Location data for elements and text:

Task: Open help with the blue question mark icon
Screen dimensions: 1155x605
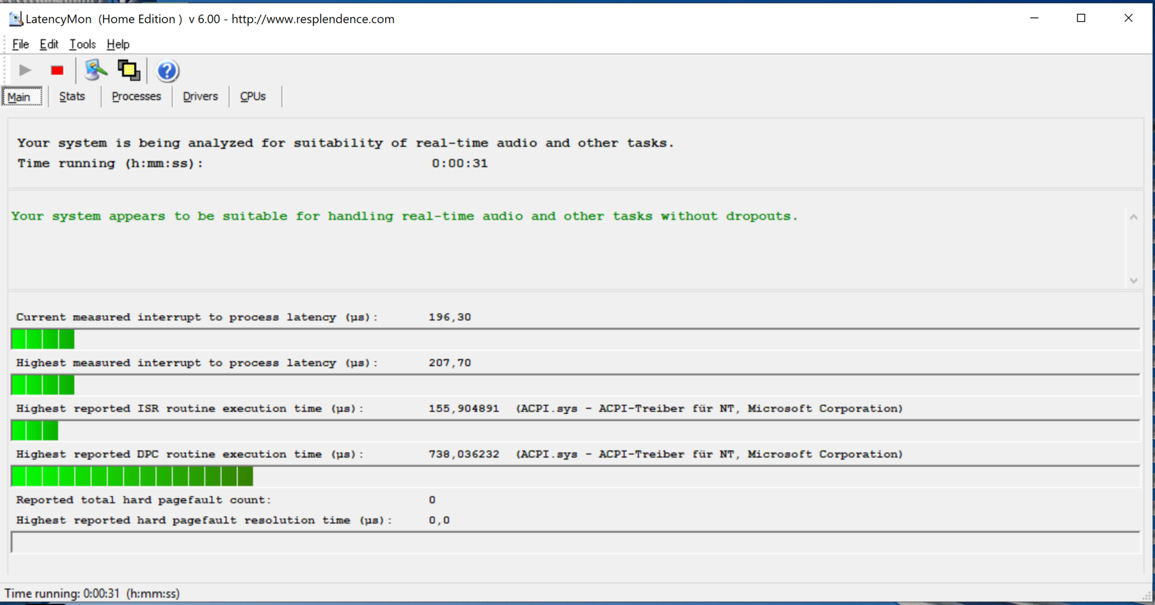Action: tap(167, 71)
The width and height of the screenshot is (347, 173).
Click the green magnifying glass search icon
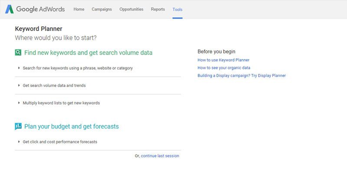click(x=18, y=52)
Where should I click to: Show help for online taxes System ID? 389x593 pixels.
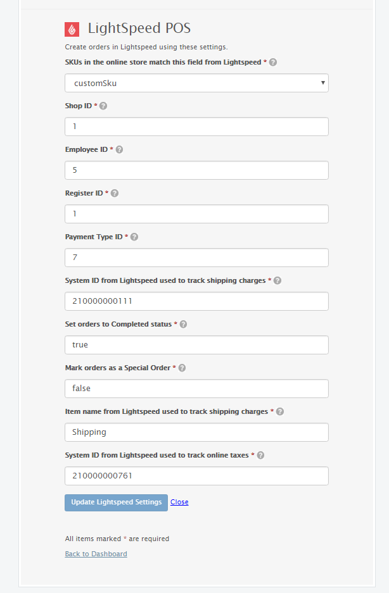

(What this task involves)
Can you write out every entry above again, requests included, with each answer coordinate raised by 77 and the pictures left out?

(Written response)
Task: Open help with the blue question mark icon
Screen dimensions: 1155x605
Action: tap(244, 148)
The width and height of the screenshot is (347, 173).
Click the green magnifying glass search icon
click(x=95, y=129)
Where should I click to: Show help for online taxes System ID? 389x593 pixels.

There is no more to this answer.